### STATED PROBLEM
Turn every line of the records into a numbered list, skipping any blank lines.

==== WORKING DATA

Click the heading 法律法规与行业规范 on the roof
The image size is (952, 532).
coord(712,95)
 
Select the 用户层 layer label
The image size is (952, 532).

========

### WRITTEN SOLUTION
1. Click the heading 法律法规与行业规范 on the roof
2. The image size is (952, 532).
3. coord(712,95)
4. Select the 用户层 layer label
5. The image size is (952, 532).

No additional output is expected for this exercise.